# Fennel Pollen



## cape chef (Jul 31, 2000)

This is a very new product, I am getting 1 once into work on monday. $35 an once,incredibly potiant.As I have read the wild fennel is allowed to flower and then picked and hung upside down with a paper bag wrapped over the flower. Once a day someone taps the bag to release the pollen and it collects in the bag. It is supposed to be very powerful in flavor,so a little goes a long way. I have only had it once,Last year at Babo in Manhattan Mario Batoli did a pasta dish with fennel pollen...very intense.
I am thinking about using it to cure salmon,Ala Gravlox. If it works the way I think it might, It could be quite a nice dish
cc


----------



## isa (Apr 4, 2000)

I know they sell pollen in health food store but didn't know you could use it as a seasoning. I'll be curious to hear how it turns out.


----------



## cookm (Aug 8, 2000)

I'm curious what else was in the pasta dish, and about how much of the pollen did they use? I've never heard of this; I'll have to ask some Chez Panisse people if they've used fennel pollen before also.


----------



## cape chef (Jul 31, 2000)

Cook M, It was a herb ravioli with simply brown butter with the pollen, I talked to the farmers yesterday in detail about it's uses, It is very strong and a little goes a long way. I will let you know how it turns out
cc


----------



## dlee (Sep 22, 2000)

C.C.

Very interesting, I am always open to new products like this. What are the benefits/claim of this product?

D.Lee


----------



## dlee (Sep 22, 2000)

C.C.

Very interesting, I am always open to new products like this. What are the benefits/claim of this product? Is it a intense fennel flavor? Have you tasted it? So many questions...

D.Lee


----------



## cape chef (Jul 31, 2000)

Dlee, You get an intense fennel (anise) flavor.Very pure.It's like having the pure essence of the flavor in powdered form. It's kind of brown in color but does not bleed the color into the food,and as far as mouth feel (Or texture)You do not feel it, not grainy. I love fennel bulb and use it almost everyday in one or another,and this is not to replace the flavor or texture or eye appeal of fennel,but only a new and I think exciting addition of what some of the farmers with Imagination can do. I will let you know how it goes as I use it
cc


----------



## chef david simpson (Sep 25, 2000)

What's your source cc? I had a soup w/ fennel pollen and it really good. I never really thought of encorparating it in my staples.

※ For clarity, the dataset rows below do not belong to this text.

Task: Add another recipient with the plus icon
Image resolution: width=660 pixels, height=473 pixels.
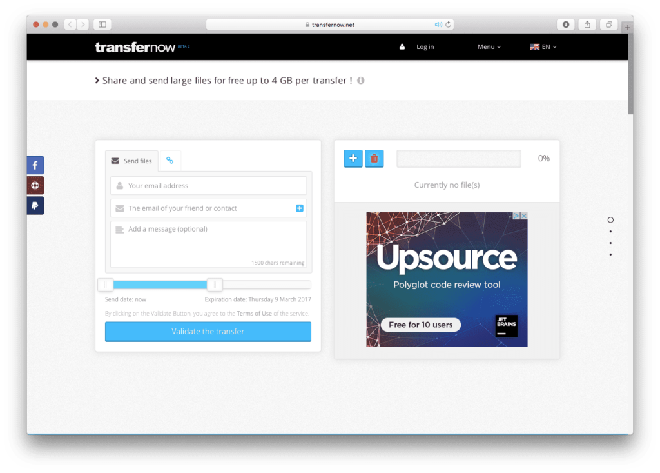Action: (x=300, y=208)
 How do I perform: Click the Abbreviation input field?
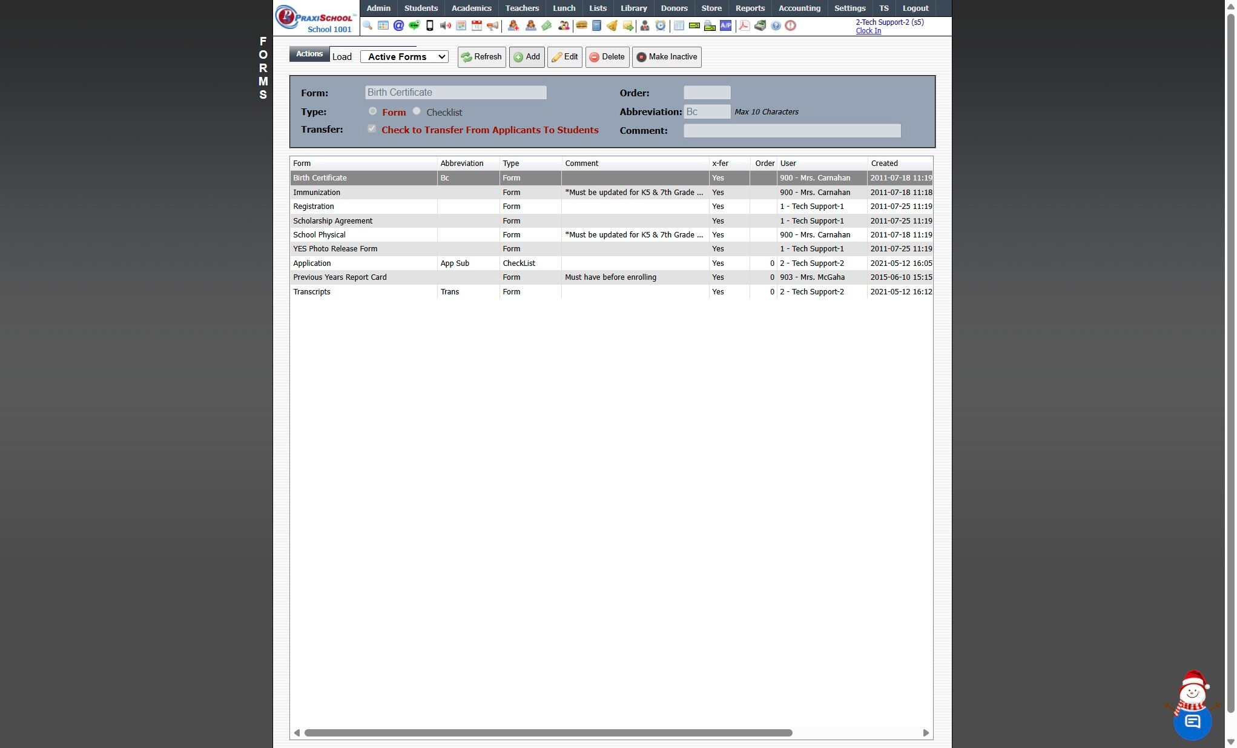(707, 112)
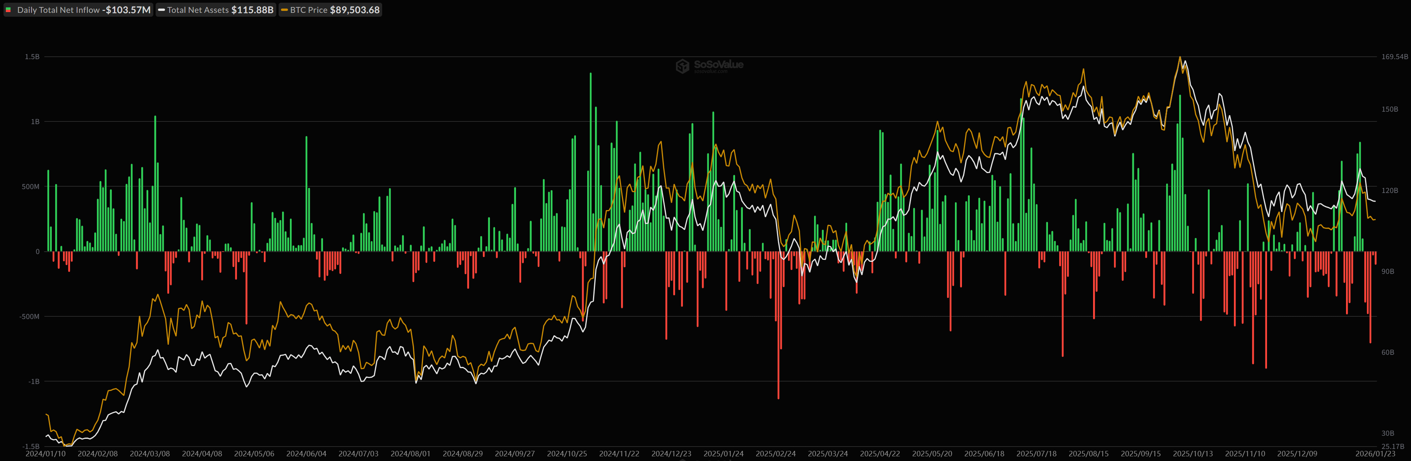Click the white Total Net Assets legend marker

pyautogui.click(x=162, y=10)
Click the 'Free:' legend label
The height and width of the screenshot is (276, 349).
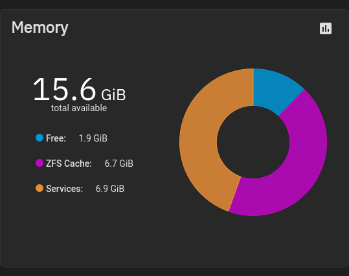coord(56,138)
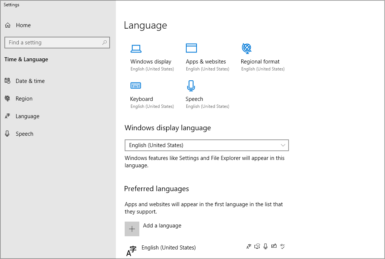Click the speech recognition microphone icon for English
385x259 pixels.
click(x=265, y=246)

[This message has been edited by Chef David Simpson (edited 01-13-2001).]


----------



## cape chef (Jul 31, 2000)

David, I get it through Sid Wainer out of Fall River Mass. At this time they have made arrangements with nokoma farms to be the sole US distributor. At 35 once once I don't know if it will become a staple, But I am looking forward to using it for special occasions when warranted. I will give you the # tomorrow
cc


----------



## shroomgirl (Aug 11, 2000)

HMMMM I just happen to know a few farmers. If you could find out the variety of fennel and how they get it to not rot as it hangs...
very interesting.


----------



## dlee (Sep 22, 2000)

CC, 

I do a tomato fennel broth for pasta and chicken. I would also like a contact number for this product. Is it expensive?

D.Lee


----------



## dlee (Sep 22, 2000)

CC, 

I do a tomato fennel broth for pasta and chicken dishes. I would also like a contact number for this product. Is it expensive?

D.Lee


----------



## momoreg (Mar 4, 2000)

sisi,

I don't think this is anything like the bee pollen they sell in health food stores. That stuff tastes pretty bad. I'm not sure how it's harvested, but it's used more for its health benefits than its flavor. I can't wait to hear how this fennel pollen works out.


----------



## m brown (May 29, 1999)

fennel pollen sorbet, fennel pollen zabaglione, fennel pollen honey tuiles.


----------



## cape chef (Jul 31, 2000)

How about oyster and brie soup garished with a fried oyster seasoned with fennel pollon?
cc


----------



## momoreg (Mar 4, 2000)

That sounds great!


----------



## mudbug (Dec 30, 1999)

Any recommendations for substitutes for fennel pollen?


----------



## dlee (Sep 22, 2000)

cchiu,

I have not tried fennel pollen yet but substitutes might be something like; fennel bulbs that are sauted then deglazed and the liquid reduced. or Pernod.

D.Lee


----------



## isa (Apr 4, 2000)

If fennel pollen is so good, why not use pollen from other vegetables?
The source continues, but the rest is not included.